Description of the task. Could you copy every line of the data that contains the word "computer"?

Stored records
##########
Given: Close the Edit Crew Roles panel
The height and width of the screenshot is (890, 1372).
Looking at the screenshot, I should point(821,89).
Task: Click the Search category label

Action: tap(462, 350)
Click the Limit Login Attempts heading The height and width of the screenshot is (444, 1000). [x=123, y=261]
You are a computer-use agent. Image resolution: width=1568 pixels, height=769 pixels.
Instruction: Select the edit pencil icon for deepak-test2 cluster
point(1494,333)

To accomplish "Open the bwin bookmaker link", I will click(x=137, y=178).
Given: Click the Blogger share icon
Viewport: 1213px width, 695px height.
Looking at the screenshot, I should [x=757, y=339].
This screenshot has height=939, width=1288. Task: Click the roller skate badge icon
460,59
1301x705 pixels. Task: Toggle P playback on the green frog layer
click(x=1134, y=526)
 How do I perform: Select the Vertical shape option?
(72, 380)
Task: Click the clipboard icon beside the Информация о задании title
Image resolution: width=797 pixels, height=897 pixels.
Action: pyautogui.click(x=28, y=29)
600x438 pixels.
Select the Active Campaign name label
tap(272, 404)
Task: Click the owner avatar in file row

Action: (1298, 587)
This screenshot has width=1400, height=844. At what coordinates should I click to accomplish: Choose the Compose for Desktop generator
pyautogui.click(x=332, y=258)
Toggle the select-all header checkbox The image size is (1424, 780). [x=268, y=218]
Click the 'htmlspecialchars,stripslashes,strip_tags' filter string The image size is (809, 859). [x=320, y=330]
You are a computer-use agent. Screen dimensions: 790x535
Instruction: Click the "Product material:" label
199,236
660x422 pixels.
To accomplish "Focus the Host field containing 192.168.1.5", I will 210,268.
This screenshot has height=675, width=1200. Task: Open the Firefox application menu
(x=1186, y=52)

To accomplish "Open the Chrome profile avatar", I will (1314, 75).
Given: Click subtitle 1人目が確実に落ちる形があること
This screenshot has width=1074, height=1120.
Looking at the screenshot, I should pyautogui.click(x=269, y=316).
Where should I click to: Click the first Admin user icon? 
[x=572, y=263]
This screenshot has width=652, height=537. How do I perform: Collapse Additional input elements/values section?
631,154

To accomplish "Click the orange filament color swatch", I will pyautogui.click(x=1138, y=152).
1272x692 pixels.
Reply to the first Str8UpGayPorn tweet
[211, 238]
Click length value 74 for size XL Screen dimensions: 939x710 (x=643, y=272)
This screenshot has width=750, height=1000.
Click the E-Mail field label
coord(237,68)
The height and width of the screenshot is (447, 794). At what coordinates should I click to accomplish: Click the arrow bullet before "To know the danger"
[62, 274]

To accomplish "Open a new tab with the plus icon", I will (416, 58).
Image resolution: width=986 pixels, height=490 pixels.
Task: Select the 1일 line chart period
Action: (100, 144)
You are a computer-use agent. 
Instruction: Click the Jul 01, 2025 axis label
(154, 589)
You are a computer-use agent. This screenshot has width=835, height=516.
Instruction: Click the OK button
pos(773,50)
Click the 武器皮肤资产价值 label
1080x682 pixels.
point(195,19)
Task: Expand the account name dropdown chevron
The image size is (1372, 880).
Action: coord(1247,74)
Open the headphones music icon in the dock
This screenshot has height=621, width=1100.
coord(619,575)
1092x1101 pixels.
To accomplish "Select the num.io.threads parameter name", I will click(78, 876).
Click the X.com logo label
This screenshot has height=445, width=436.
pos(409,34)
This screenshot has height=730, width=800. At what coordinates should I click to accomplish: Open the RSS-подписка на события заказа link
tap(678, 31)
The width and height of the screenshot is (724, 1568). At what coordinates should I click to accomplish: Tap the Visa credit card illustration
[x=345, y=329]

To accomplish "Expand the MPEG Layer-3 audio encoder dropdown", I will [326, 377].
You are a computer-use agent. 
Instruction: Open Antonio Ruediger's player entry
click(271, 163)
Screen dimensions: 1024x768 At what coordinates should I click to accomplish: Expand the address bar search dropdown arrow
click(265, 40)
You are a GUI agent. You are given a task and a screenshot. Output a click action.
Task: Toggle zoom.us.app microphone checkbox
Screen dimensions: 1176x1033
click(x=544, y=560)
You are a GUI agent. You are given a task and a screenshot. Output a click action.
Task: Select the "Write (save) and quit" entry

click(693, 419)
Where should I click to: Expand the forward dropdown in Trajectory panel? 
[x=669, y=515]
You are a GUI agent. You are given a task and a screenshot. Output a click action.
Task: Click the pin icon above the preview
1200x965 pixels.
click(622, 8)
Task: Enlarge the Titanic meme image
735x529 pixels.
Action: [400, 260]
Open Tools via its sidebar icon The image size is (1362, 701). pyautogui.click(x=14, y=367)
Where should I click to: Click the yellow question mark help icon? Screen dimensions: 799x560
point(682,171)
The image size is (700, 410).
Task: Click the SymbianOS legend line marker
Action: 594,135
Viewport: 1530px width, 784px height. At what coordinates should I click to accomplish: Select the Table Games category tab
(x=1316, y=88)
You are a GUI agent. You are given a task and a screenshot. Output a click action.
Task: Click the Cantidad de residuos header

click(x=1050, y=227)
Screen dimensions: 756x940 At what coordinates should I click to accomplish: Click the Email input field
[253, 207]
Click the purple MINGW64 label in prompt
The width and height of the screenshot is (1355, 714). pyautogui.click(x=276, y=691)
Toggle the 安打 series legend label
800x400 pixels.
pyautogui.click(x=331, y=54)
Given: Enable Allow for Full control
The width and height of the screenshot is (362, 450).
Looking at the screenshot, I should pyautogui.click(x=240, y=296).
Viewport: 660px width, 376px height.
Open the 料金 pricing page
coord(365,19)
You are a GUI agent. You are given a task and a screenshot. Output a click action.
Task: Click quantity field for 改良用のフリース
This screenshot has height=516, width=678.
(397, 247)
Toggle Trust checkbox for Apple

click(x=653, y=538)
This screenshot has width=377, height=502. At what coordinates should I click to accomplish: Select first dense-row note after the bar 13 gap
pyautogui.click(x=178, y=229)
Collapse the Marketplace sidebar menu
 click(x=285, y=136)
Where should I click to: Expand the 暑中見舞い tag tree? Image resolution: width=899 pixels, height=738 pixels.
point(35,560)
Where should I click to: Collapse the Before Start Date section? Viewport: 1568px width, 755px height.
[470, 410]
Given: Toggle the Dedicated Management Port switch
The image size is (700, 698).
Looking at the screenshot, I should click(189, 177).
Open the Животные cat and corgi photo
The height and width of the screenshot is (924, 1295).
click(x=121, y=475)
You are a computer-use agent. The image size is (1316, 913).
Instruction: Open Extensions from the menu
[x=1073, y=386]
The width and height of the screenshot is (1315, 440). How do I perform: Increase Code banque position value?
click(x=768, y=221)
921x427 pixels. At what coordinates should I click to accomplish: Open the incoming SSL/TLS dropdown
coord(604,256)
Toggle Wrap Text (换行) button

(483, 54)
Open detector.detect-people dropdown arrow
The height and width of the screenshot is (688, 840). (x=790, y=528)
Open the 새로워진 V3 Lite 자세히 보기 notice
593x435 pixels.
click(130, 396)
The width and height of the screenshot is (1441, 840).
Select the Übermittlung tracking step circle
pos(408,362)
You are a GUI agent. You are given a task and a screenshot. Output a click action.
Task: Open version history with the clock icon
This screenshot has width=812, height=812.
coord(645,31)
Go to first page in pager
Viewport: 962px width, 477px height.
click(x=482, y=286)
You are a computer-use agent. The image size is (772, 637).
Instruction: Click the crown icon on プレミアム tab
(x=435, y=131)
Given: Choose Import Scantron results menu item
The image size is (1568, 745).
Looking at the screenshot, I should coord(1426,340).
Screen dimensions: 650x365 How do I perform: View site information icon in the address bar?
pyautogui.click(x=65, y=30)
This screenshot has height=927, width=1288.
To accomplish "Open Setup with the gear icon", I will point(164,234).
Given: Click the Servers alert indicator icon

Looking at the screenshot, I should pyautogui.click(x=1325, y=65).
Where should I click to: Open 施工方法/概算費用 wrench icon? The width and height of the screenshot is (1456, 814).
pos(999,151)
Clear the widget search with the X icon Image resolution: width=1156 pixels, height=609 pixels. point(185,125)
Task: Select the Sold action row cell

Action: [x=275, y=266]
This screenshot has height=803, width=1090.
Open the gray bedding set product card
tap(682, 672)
##########
Exercise output.
You are a computer-use agent. Image resolution: width=1568 pixels, height=769 pixels.
You are a computer-use agent. Screen dimensions: 790x535
You are a computer-use agent. 
You are a computer-use agent. This screenshot has width=835, height=516.
You are a computer-use agent. 
You are a computer-use agent. The image size is (1316, 913).
You are a computer-use agent. The image size is (772, 637).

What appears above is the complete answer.